OBJECTIVE: Continue the text about Yunhong CTI Ltd.'s change of certifying accountant, starting after its last sentence.

Item 4.01 Change in Registrant's Certifying Accountant.
(a) Dismissal of Independent Registered Public Accountant
The Audit Committee of the Board of Directors (the "Audit Committee") of Yunhong
CTI Ltd. (the "Company"), directed the Company's Chief Executive Officer, to
call RBSM LLP ("RBSM"), the Company's independent registered public accounting
firm, on April 19, 2022. During this call, the Company informed RBSM that the
Audit Committee has decided to terminate its engagement of RBSM as the Company's
independent registered public accounting firm. The Company explained that the
timing of this change is influenced by the need to provide proxy materials to
shareholders for the upcoming annual meeting of shareholders.
The audit reports of RBSM on the Company's consolidated financial statements as
of and for the years ended December 31, 2021 and December 31, 2020 did not
contain any adverse opinion or disclaimer of opinion, nor were such reports
qualified or modified as to uncertainty, audit scope or accounting principles,
except that the audit report on the Company's financial statements for the years
ended December 31, 2021 and December 31, 2020 contained a paragraph indicating
that there was substantial doubt about the ability of the Company to continue as
a going concern.
During the Company's two most recent fiscal years and the subsequent interim
period through April 19, 2022, there were (i) no disagreements under Item
304(a)(1)(iv) of Regulation S-K between the Company and RBSM on any matter of
accounting principles or practices, financial statement disclosure, or auditing
scope or procedure, which, if not resolved to RBSM's satisfaction, would have
caused RBSM to make reference to the subject matter of such disagreement in
connection with its reports and (ii) no events of the types listed in paragraphs
(A) through (D) of Item 304(a)(1)(v) of Regulation S-K.

EXTRACTED INFORMATION:
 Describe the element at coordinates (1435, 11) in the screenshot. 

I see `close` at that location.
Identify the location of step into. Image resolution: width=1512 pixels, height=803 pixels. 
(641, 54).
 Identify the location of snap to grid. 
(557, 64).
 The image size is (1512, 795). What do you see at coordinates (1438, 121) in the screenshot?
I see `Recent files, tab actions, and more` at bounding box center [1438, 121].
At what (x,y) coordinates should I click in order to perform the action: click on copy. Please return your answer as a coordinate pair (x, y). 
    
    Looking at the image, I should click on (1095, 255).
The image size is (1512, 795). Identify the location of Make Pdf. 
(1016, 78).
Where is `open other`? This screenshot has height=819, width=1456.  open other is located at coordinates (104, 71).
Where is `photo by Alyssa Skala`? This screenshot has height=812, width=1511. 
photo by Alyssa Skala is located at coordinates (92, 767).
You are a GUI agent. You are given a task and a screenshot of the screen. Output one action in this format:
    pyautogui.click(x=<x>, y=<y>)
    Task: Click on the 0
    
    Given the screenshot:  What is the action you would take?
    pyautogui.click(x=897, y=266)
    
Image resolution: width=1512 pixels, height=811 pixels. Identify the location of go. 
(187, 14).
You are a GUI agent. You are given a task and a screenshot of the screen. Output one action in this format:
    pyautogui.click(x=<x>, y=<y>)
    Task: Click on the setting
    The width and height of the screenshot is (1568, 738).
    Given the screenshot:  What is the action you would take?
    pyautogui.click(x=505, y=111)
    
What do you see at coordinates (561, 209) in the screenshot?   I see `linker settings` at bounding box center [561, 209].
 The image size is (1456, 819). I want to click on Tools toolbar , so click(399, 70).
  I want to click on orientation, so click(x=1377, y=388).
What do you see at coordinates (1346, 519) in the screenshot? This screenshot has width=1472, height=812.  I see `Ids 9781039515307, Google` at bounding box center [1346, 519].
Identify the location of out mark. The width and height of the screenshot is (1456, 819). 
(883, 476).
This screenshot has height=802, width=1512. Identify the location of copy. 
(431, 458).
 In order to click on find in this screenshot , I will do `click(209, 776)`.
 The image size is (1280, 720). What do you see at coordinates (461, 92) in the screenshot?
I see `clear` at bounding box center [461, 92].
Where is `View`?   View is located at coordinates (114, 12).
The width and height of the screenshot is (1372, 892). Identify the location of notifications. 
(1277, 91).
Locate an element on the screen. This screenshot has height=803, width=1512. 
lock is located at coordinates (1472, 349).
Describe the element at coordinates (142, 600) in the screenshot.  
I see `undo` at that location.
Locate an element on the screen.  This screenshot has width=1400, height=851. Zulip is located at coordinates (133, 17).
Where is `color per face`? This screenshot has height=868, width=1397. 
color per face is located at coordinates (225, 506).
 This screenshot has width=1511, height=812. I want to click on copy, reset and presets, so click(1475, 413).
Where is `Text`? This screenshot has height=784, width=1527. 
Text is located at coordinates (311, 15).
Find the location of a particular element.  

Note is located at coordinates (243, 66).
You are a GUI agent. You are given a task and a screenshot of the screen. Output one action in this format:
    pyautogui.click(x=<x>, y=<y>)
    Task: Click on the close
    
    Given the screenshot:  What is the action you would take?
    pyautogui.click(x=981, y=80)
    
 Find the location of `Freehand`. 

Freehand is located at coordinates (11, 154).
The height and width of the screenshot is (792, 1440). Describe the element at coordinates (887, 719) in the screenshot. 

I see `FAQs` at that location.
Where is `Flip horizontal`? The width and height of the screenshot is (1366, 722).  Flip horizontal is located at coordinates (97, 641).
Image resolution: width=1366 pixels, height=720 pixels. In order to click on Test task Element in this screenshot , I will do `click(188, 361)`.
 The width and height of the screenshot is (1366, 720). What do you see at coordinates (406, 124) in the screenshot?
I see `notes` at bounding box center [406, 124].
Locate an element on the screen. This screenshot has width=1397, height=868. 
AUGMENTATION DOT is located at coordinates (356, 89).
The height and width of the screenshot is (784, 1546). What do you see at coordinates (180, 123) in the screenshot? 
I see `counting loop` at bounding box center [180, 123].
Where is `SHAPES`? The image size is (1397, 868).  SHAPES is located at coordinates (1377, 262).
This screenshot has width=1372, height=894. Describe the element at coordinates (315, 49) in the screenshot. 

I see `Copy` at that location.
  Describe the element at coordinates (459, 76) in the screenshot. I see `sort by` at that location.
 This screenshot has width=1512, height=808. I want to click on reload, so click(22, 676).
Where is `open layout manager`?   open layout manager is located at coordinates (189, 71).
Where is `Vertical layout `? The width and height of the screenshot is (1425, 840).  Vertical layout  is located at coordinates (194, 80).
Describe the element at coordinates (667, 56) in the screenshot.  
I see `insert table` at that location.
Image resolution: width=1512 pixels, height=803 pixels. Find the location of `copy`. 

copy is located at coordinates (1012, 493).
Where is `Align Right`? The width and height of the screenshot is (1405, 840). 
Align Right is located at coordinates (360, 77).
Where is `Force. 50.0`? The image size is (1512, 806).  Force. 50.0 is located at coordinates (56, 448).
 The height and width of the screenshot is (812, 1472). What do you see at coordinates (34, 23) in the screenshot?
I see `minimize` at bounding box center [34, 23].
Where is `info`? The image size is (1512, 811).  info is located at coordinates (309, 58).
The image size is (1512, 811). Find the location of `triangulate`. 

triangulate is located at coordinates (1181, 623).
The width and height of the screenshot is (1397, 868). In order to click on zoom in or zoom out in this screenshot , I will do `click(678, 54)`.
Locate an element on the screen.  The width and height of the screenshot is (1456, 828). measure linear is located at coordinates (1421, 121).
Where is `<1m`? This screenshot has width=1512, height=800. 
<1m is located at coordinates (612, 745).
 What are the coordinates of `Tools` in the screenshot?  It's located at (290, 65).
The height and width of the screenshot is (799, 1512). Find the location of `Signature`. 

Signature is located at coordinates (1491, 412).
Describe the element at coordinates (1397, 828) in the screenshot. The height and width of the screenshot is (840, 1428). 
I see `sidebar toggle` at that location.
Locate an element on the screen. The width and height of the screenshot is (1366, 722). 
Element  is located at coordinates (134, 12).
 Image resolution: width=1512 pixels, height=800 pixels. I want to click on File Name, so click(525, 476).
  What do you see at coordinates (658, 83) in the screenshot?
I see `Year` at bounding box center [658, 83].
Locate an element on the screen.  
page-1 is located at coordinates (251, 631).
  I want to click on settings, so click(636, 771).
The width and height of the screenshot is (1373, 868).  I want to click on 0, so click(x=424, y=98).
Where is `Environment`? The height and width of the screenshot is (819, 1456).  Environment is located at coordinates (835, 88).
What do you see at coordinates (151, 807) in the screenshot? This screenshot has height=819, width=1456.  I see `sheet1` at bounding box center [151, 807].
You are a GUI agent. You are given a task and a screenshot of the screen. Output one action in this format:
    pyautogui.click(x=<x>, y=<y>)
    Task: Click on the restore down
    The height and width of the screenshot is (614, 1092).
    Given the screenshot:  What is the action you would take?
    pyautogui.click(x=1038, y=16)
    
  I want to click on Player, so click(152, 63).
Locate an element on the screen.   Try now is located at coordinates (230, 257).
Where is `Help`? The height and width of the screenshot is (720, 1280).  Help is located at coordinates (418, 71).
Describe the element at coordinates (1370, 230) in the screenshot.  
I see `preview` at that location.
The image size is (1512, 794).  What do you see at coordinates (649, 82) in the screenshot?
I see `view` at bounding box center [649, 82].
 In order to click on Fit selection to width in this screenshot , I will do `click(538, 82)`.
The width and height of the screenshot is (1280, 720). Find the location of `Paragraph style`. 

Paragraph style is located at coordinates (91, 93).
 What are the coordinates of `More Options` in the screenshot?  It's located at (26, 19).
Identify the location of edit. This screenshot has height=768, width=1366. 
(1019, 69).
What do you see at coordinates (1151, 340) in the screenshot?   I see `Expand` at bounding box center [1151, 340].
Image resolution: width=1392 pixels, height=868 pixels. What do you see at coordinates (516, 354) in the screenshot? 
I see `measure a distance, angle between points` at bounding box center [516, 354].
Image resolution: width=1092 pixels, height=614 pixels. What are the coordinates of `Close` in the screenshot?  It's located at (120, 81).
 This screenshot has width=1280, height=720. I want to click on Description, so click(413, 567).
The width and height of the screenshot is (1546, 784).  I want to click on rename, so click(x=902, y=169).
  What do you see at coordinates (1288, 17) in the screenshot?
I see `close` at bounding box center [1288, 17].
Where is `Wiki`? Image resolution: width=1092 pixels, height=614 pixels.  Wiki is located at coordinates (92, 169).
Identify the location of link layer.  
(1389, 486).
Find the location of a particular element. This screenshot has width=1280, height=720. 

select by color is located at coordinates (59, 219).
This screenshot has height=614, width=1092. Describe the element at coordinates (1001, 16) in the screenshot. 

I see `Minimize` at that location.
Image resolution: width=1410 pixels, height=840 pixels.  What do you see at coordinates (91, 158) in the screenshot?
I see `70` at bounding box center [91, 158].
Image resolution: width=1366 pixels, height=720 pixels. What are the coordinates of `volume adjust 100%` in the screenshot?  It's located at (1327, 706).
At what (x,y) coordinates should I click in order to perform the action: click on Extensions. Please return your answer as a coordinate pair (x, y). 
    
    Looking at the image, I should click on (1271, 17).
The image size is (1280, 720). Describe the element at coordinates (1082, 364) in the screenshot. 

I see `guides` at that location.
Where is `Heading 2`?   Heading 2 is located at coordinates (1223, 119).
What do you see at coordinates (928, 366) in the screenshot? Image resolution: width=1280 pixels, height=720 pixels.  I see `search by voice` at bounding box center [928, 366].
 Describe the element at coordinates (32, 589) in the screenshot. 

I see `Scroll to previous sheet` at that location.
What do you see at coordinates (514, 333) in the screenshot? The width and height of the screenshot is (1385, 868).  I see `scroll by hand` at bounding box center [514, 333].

RESULT FOR THIS EXERCISE:
As disclosed in Item 9A of the Company's Annual Reports on Form 10-K for the
years ended December 31, 2021 and December 31, 2020, management determined a
material weakness in internal control over financial reporting related to the
Company's capabilities, processes, and controls related to limited staffing and
over-reliance on certain personnel, as well as related employee turnover. A
material weakness is a deficiency, or combination of deficiencies, in internal
control over financial reporting, such that there is a reasonable possibility
that a material misstatement of our annual or interim financial statements will
not be prevented or detected on a timely basis. Management determined that these
deficiencies constitute a material weakness that was not identified and
remediated as of December 31, 2021 and December 31, 2020, respectively. Based on
this material weakness, management concluded that at December 31, 2021 and
December 31, 2020, internal control over financial reporting was not effective.
During the years ended December 31, 2021 and December 31, 2020 and the
subsequent interim period ending April 18, 2022, there were no "reportable
events" (as that term is defined in Item 304(a)(1)(v) of Regulation S-K), except
as discussed above.
The Company has authorized RBSM to respond fully to any inquiries of the
successor independent registered public accounting firm.
The Company provided RBSM with a copy of the disclosures the Company is making
in this Current Report on Form 8-K and requested that RBSM furnish the Company
with a letter addressed to the Securities and Exchange Commission stating
whether RBSM agrees with the statements made by the Company regarding RBSM and,
if not, stating the respects in which it does not agree. The Company will file a
copy RBSM's letter when received from RBSM, as an exhibit to an amendment to
this Current Report on Form 8-K.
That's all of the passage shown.